LinuxQuestions.org
Welcome to the most active Linux Forum on the web.
Go Back   LinuxQuestions.org > Forums > Non-*NIX Forums > Programming
User Name
Password
Programming This forum is for all programming questions.
The question does not have to be directly related to Linux and any language is fair game.

Notices

Reply
 
Search this Thread
Old 04-08-2013, 03:56 PM   #1
karthikbhuvanagiri
LQ Newbie
 
Registered: Mar 2013
Posts: 6

Rep: Reputation: Disabled
Group by and string concatenation


Hi,

I was trying to work on a file which had the following data format

Code:
1  hi
1  this
1  is
1  john
2  hello 
3  test
3  case
the expected output file is the below
Code:
1  hi, this, is, john
2  hello
3  test, case
Can anybody help me in writing a command ?
 
Old 04-08-2013, 05:34 PM   #2
PaBlO_r00t
LQ Newbie
 
Registered: Apr 2013
Posts: 4

Rep: Reputation: Disabled
Vamos allá:

while read clave; do línea=`grep -e "^$clave" fichero.txt | cut -d " " -f 2 | tr "\n" " "`; echo "$clave $linea">>fichero_output.txt; done < <( cut -d " " -f 1 fichero.txt | grep -v -e "^$" | uniq )
 
Old 04-08-2013, 05:42 PM   #3
karthikbhuvanagiri
LQ Newbie
 
Registered: Mar 2013
Posts: 6

Original Poster
Rep: Reputation: Disabled
Thanks for replying, but I couldnt get the command to work , I am getting `<(' unexpected, also could you please explain what exactly the command is doing ? I am a newbie in UNIX.

Thanks,
Karthik
 
Old 04-08-2013, 05:56 PM   #4
PaBlO_r00t
LQ Newbie
 
Registered: Apr 2013
Posts: 4

Rep: Reputation: Disabled
uffff sorry for my english:

1º) get the possible keys in the file (different numbers that appears in column 1)
cut -d " " -f 1 fichero.txt | grep -v -e "^$" | uniq

2º) ok, lets go to read them one by one with a loop:

while read clave; do ..... ; done < <( cut -d " " -f 1 fichero.txt | grep -v -e "^$" | uniq )

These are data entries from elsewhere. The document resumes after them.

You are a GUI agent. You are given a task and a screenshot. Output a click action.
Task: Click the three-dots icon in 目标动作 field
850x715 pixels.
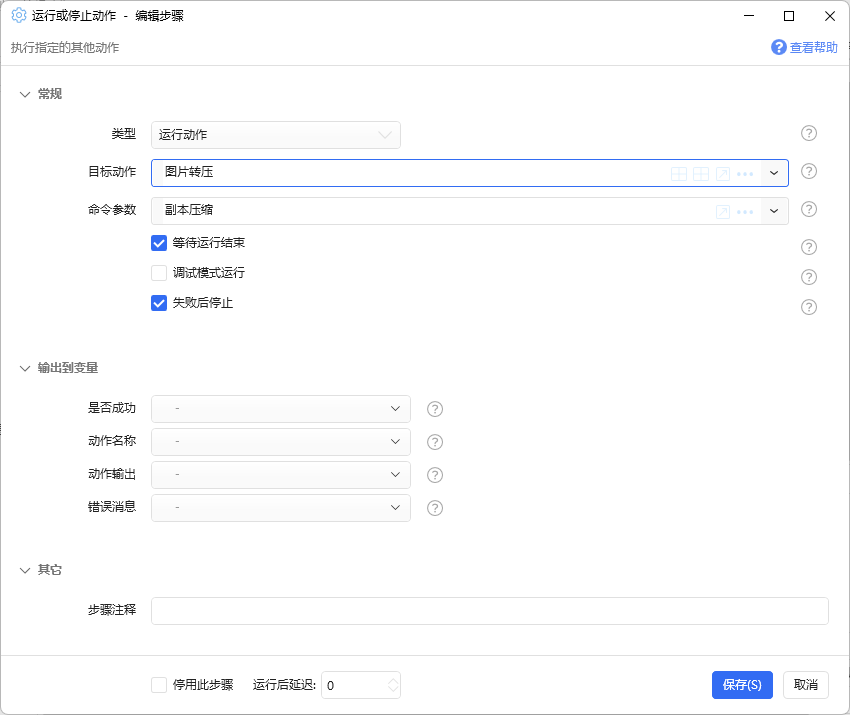pos(745,174)
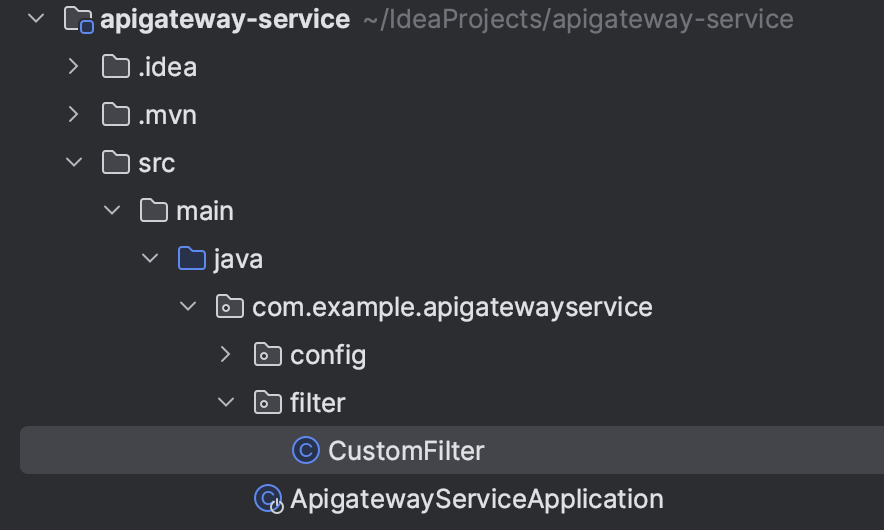Image resolution: width=884 pixels, height=530 pixels.
Task: Click the blue java source root icon
Action: click(191, 259)
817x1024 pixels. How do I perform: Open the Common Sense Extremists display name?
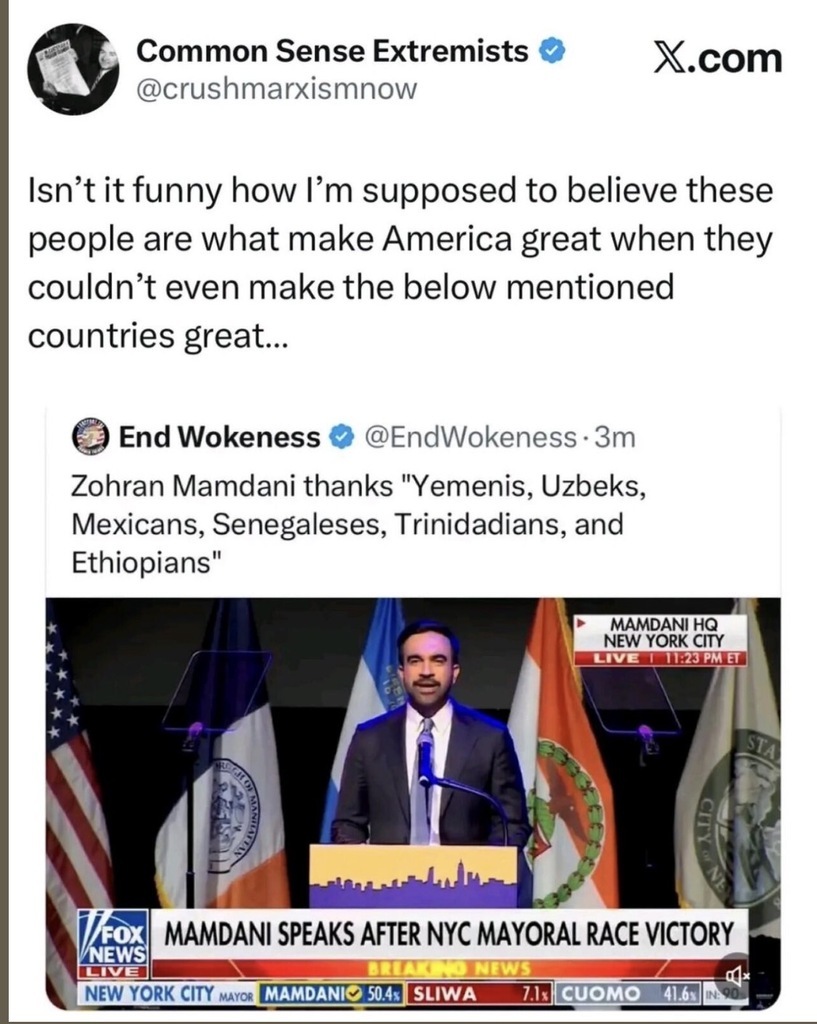click(x=331, y=50)
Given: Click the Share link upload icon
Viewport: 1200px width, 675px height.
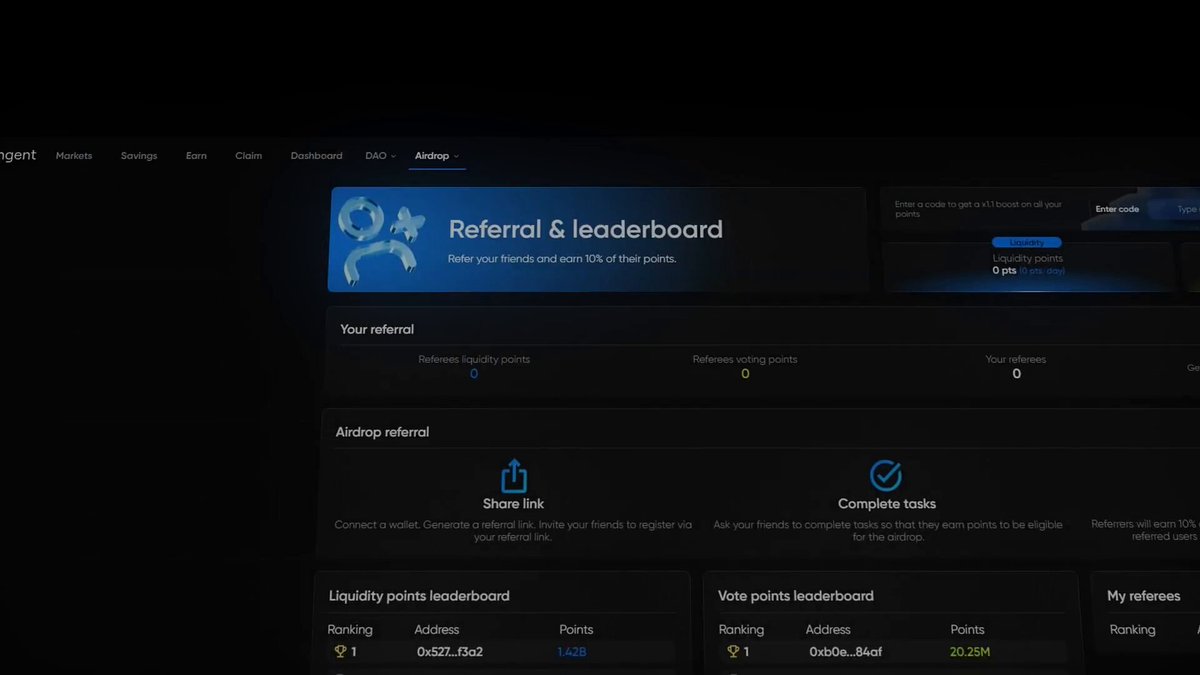Looking at the screenshot, I should (513, 476).
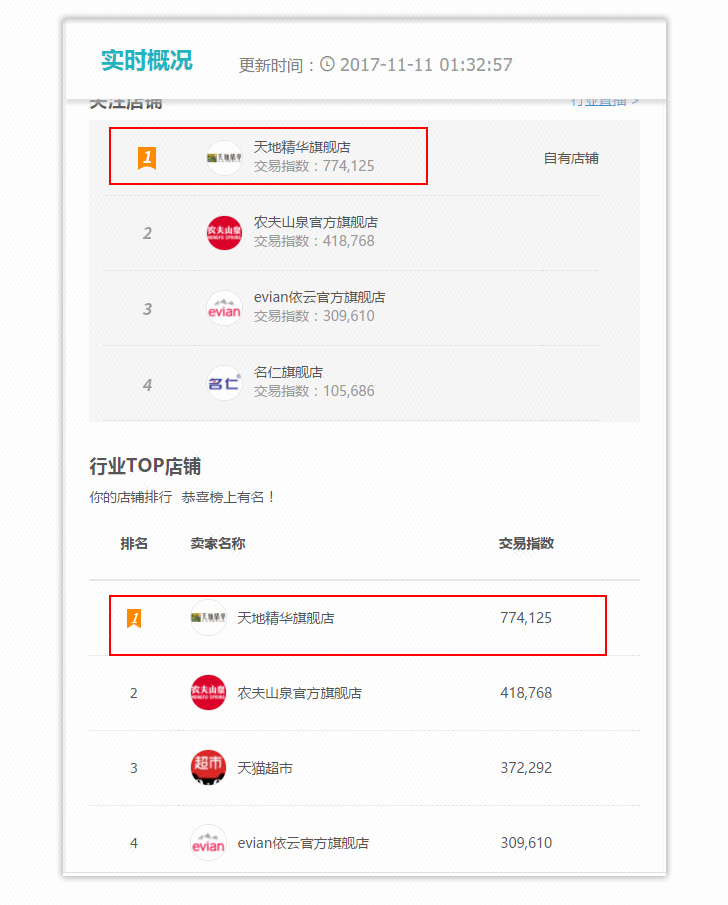Open the 天地精华旗舰店 logo in followed stores
Viewport: 728px width, 905px height.
point(224,158)
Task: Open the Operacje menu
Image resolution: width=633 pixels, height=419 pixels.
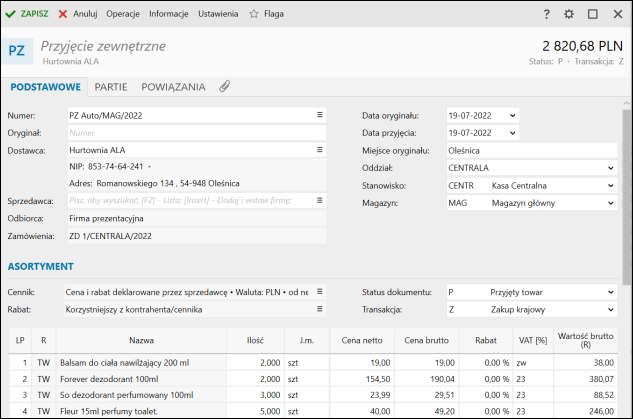Action: coord(122,14)
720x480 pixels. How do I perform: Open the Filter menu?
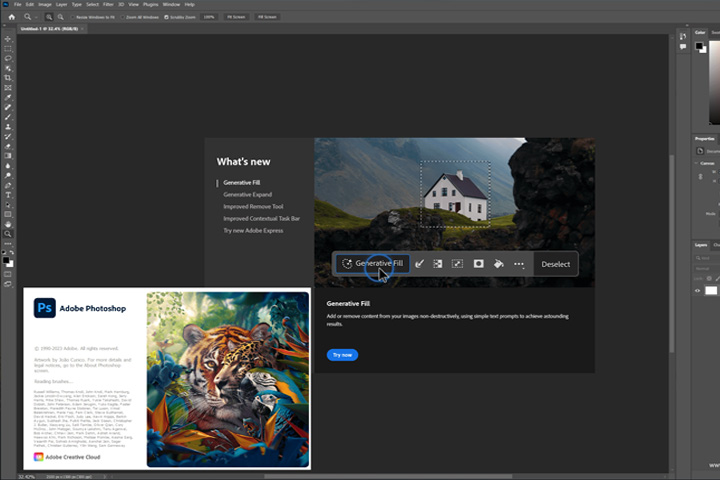point(108,5)
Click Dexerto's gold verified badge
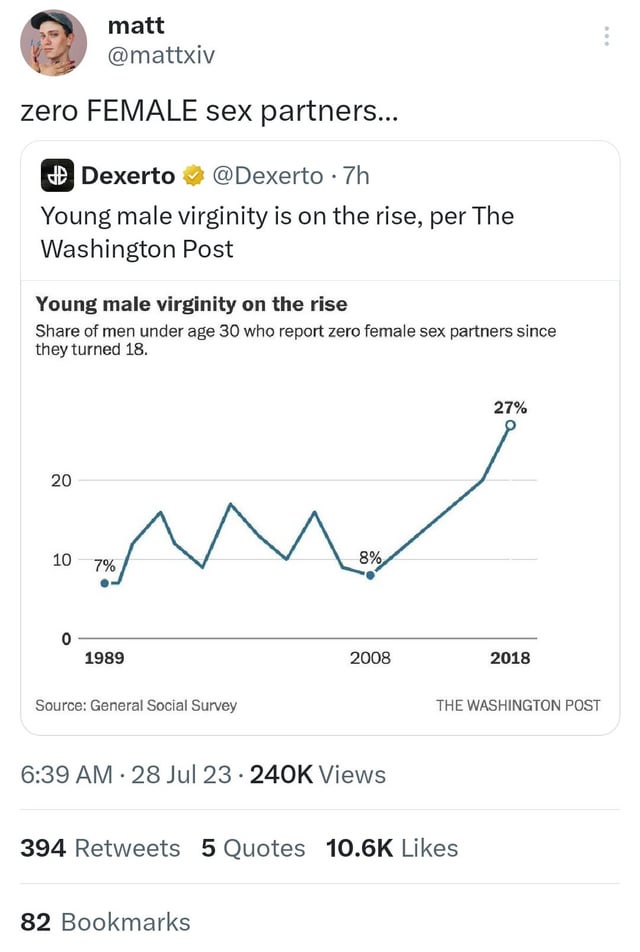The image size is (640, 952). [194, 175]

3º) for each value of the key we find all the registers in the file that contains it and replace the carrier return with an space:

grep -e "^$clave" /tmp/fichero.txt | cut -d " " -f 2 | tr "\n" " "

and the result stores in a variable:

linea=`grep -e "^$clave" /tmp/fichero.txt | cut -d " " -f 2 | tr "\n" " "`

4º) then we have the key and the strings, finally put all together in the output file:

echo "$clave $linea">>fichero_output.txt
 
1 members found this post helpful.
Old 04-08-2013, 06:10 PM   #5
grail
Guru
 
Registered: Sep 2009
Location: Perth
Distribution: Manjaro
Posts: 7,442

Rep: Reputation: 1880Reputation: 1880Reputation: 1880Reputation: 1880Reputation: 1880Reputation: 1880Reputation: 1880Reputation: 1880Reputation: 1880Reputation: 1880Reputation: 1880
Well the previous answer looks a bit convoluted to me. Perhaps you can identify what language (bash, perl, awk) you know and / or were wanting to write this in?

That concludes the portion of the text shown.